We have established a mixed Cu–Au photocatalytic system for the rapid N-alkylation of pharmaceutically relevant amines. The synthesis and functionalization of drugs, the controllable mono- and dialkylation of primary amines, and the non-symmetrical dialkylation of primary amines to hetero-substituted tertiary amines have been demonstrated by the mixed photocatalytic system. Studies for further improvement of the photocatalytic system, targeting the ultra-fast N-methylation of amines applicable to 11C-positron emission tomography (PET) using 11CH3OH are currently underway50.

Methods

A representative procedure for N-methylation of 1a to 3aa by Cu (5 wt%)/TiO2 and Au (5 wt%)/TiO2 (Fig. 2, entry 13) is as follows: Cu (5 wt%)/TiO2 (22 mg, 1.6 mol% Cu), Au (5 wt%)/TiO2 (22 mg, 0.51 mol% Au), anhydrous CH3OH (10 mL, 250 mmol), and 1a (222.1 mg, 1.00 mmol) were added successively to a cylindrical Pyrex glass reaction vessel (diameter: 50 mm, height: 130 mm with a top window made of Pyrex) connected to a rubber balloon.

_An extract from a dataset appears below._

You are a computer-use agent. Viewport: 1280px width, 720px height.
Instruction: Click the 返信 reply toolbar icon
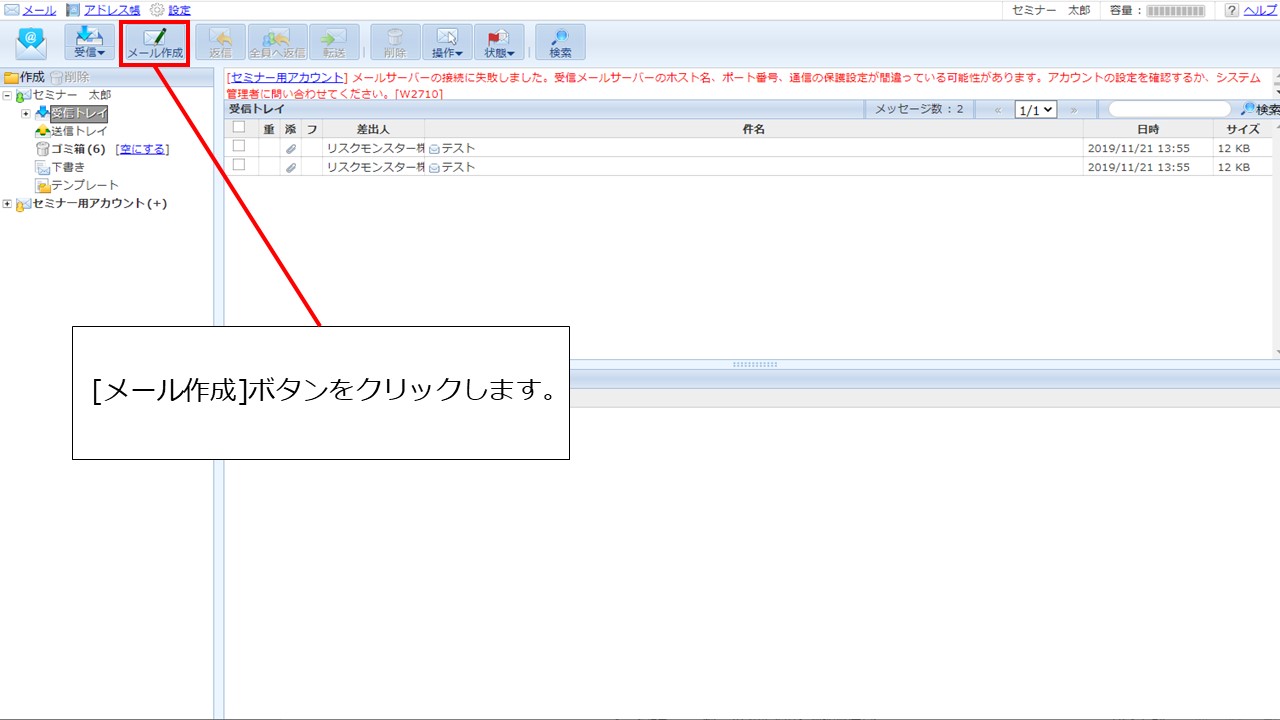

After the resulting mixture was sonicated for 30 sec and deaerated by Ar bubbling via cannula for 5 min, the vessel was immersed in a water bath (kept at 25 °C using a cooling circulator), and stirred for 4 h with irradiation [300 W Xe lamp (Ushio: BA-x300/ES1 Technology; CERMAX PE300BF) equipped with a UV cold mirror (λ = 300–470 nm)]. The presence of 3aa (95% yield) in the reaction mixture was indicated by GC/MS analysis using 2,2-dimethylpropan-1-ol as an internal standard. The reaction mixture was filtered through a 0.45 µm membrane filter and the photocatalyst was washed with CH3OH (10 mL). HCl (35–37%, 12 M aq, 0.5 mL, 6 mmol) was added to the solution (pH 1–2) and stirred at rt for 30 min. After methanol was evaporated, the residue was dissolved in H2O (20 mL) and washed with ethyl acetate (20 mL). To the aqueous layer, sodium carbonate (s) was added (pH 10) and extracted with ethyl acetate (2 × 30 mL). After washing with brine, the organic layer was dried over Na2SO4 and concentrated under reduced pressure to afford (rac)-rivastigmine (3aa) as a light-yellow oil (227.8 mg, 91% yield). All new compounds were fully characterized (see Supplementary Information).